*** Begin section ***
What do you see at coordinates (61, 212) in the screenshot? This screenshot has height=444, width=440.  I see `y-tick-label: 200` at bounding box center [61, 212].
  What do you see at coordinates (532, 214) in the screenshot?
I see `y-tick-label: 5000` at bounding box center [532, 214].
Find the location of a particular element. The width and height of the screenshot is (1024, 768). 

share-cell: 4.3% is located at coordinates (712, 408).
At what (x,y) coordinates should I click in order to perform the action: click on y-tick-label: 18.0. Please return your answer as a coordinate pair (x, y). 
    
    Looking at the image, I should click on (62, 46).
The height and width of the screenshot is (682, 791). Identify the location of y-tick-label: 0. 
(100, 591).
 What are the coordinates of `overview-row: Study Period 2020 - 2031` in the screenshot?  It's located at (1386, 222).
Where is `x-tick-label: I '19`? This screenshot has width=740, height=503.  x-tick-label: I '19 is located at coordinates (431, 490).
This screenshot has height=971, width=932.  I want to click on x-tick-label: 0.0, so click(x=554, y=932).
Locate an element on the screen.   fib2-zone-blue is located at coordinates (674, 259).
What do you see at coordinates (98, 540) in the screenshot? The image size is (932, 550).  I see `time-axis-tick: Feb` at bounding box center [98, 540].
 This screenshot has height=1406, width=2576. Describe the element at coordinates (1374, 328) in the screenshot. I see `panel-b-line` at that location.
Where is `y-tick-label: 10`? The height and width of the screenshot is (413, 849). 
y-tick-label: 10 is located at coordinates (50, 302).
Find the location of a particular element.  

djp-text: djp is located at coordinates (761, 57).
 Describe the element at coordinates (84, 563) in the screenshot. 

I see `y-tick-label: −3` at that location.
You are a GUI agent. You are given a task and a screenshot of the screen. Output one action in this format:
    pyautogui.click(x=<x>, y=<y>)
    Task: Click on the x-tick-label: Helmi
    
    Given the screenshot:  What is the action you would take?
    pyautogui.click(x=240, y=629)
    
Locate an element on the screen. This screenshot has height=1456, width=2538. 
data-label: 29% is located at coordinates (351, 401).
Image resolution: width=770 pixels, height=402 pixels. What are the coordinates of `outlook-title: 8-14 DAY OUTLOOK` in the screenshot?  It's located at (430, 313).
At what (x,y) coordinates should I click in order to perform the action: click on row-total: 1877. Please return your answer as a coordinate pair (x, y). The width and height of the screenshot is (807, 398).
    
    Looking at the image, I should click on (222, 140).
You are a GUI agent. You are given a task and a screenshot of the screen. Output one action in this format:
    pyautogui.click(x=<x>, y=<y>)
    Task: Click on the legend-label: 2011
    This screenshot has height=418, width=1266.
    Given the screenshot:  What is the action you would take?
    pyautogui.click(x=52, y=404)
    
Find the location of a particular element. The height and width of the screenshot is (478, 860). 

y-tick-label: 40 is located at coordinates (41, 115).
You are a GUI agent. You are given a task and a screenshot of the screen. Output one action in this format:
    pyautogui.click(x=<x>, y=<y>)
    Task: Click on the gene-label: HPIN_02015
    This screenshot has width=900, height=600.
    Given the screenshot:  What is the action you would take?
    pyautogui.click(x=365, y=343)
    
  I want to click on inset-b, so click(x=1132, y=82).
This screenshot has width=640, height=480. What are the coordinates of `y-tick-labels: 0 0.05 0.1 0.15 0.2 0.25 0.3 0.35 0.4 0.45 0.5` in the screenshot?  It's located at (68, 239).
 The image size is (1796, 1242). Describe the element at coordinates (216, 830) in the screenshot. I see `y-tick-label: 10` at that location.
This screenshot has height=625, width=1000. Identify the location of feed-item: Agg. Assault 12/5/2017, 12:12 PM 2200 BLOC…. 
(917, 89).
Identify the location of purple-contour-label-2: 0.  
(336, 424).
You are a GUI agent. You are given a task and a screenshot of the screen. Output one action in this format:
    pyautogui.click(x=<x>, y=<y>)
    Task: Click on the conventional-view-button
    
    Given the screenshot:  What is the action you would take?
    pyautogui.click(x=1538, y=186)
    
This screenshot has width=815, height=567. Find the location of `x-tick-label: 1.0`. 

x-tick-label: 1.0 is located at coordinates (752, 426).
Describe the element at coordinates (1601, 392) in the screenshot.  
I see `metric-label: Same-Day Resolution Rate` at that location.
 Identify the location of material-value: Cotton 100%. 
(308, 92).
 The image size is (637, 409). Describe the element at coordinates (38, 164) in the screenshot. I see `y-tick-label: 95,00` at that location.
*** End section ***
* **EXERCISE AIM**
Rename "GUI agent" to "desktop assistant" throughout the rows above, and reproduce every row with nothing else changed.

* **SOLUTION TO THIS EXERCISE**
What do you see at coordinates (61, 212) in the screenshot? This screenshot has height=444, width=440.  I see `y-tick-label: 200` at bounding box center [61, 212].
  What do you see at coordinates (532, 214) in the screenshot?
I see `y-tick-label: 5000` at bounding box center [532, 214].
Find the location of a particular element. The width and height of the screenshot is (1024, 768). 

share-cell: 4.3% is located at coordinates (712, 408).
At what (x,y) coordinates should I click in order to perform the action: click on y-tick-label: 18.0. Please return your answer as a coordinate pair (x, y). 
    
    Looking at the image, I should click on (62, 46).
The height and width of the screenshot is (682, 791). Identify the location of y-tick-label: 0. 
(100, 591).
 What are the coordinates of `overview-row: Study Period 2020 - 2031` in the screenshot?  It's located at (1386, 222).
Where is `x-tick-label: I '19`? This screenshot has width=740, height=503.  x-tick-label: I '19 is located at coordinates (431, 490).
This screenshot has height=971, width=932.  I want to click on x-tick-label: 0.0, so click(x=554, y=932).
Locate an element on the screen.   fib2-zone-blue is located at coordinates (674, 259).
What do you see at coordinates (98, 540) in the screenshot? The image size is (932, 550).  I see `time-axis-tick: Feb` at bounding box center [98, 540].
 This screenshot has height=1406, width=2576. Describe the element at coordinates (1374, 328) in the screenshot. I see `panel-b-line` at that location.
Where is `y-tick-label: 10`? The height and width of the screenshot is (413, 849). 
y-tick-label: 10 is located at coordinates (50, 302).
Find the location of a particular element.  

djp-text: djp is located at coordinates (761, 57).
 Describe the element at coordinates (84, 563) in the screenshot. 

I see `y-tick-label: −3` at that location.
You are a desktop assistant. You are given a task and a screenshot of the screen. Output one action in this format:
    pyautogui.click(x=<x>, y=<y>)
    Task: Click on the x-tick-label: Helmi
    
    Given the screenshot:  What is the action you would take?
    pyautogui.click(x=240, y=629)
    
Locate an element on the screen. This screenshot has height=1456, width=2538. 
data-label: 29% is located at coordinates (351, 401).
Image resolution: width=770 pixels, height=402 pixels. What are the coordinates of `outlook-title: 8-14 DAY OUTLOOK` in the screenshot?  It's located at (430, 313).
At what (x,y) coordinates should I click in order to perform the action: click on row-total: 1877. Please return your answer as a coordinate pair (x, y). The width and height of the screenshot is (807, 398).
    
    Looking at the image, I should click on (222, 140).
You are a desktop assistant. You are given a task and a screenshot of the screen. Output one action in this format:
    pyautogui.click(x=<x>, y=<y>)
    Task: Click on the legend-label: 2011
    This screenshot has height=418, width=1266.
    Given the screenshot:  What is the action you would take?
    pyautogui.click(x=52, y=404)
    
Find the location of a particular element. The height and width of the screenshot is (478, 860). 

y-tick-label: 40 is located at coordinates (41, 115).
You are a desktop assistant. You are given a task and a screenshot of the screen. Output one action in this format:
    pyautogui.click(x=<x>, y=<y>)
    Task: Click on the gene-label: HPIN_02015
    This screenshot has width=900, height=600.
    Given the screenshot:  What is the action you would take?
    pyautogui.click(x=365, y=343)
    
  I want to click on inset-b, so click(x=1132, y=82).
This screenshot has width=640, height=480. What are the coordinates of `y-tick-labels: 0 0.05 0.1 0.15 0.2 0.25 0.3 0.35 0.4 0.45 0.5` in the screenshot?  It's located at (68, 239).
 The image size is (1796, 1242). Describe the element at coordinates (216, 830) in the screenshot. I see `y-tick-label: 10` at that location.
This screenshot has height=625, width=1000. Identify the location of feed-item: Agg. Assault 12/5/2017, 12:12 PM 2200 BLOC…. 
(917, 89).
Identify the location of purple-contour-label-2: 0.  
(336, 424).
You are a desktop assistant. You are given a task and a screenshot of the screen. Output one action in this format:
    pyautogui.click(x=<x>, y=<y>)
    Task: Click on the conventional-view-button
    
    Given the screenshot:  What is the action you would take?
    pyautogui.click(x=1538, y=186)
    
This screenshot has width=815, height=567. Find the location of `x-tick-label: 1.0`. 

x-tick-label: 1.0 is located at coordinates (752, 426).
Describe the element at coordinates (1601, 392) in the screenshot.  
I see `metric-label: Same-Day Resolution Rate` at that location.
 Identify the location of material-value: Cotton 100%. 
(308, 92).
 The image size is (637, 409). Describe the element at coordinates (38, 164) in the screenshot. I see `y-tick-label: 95,00` at that location.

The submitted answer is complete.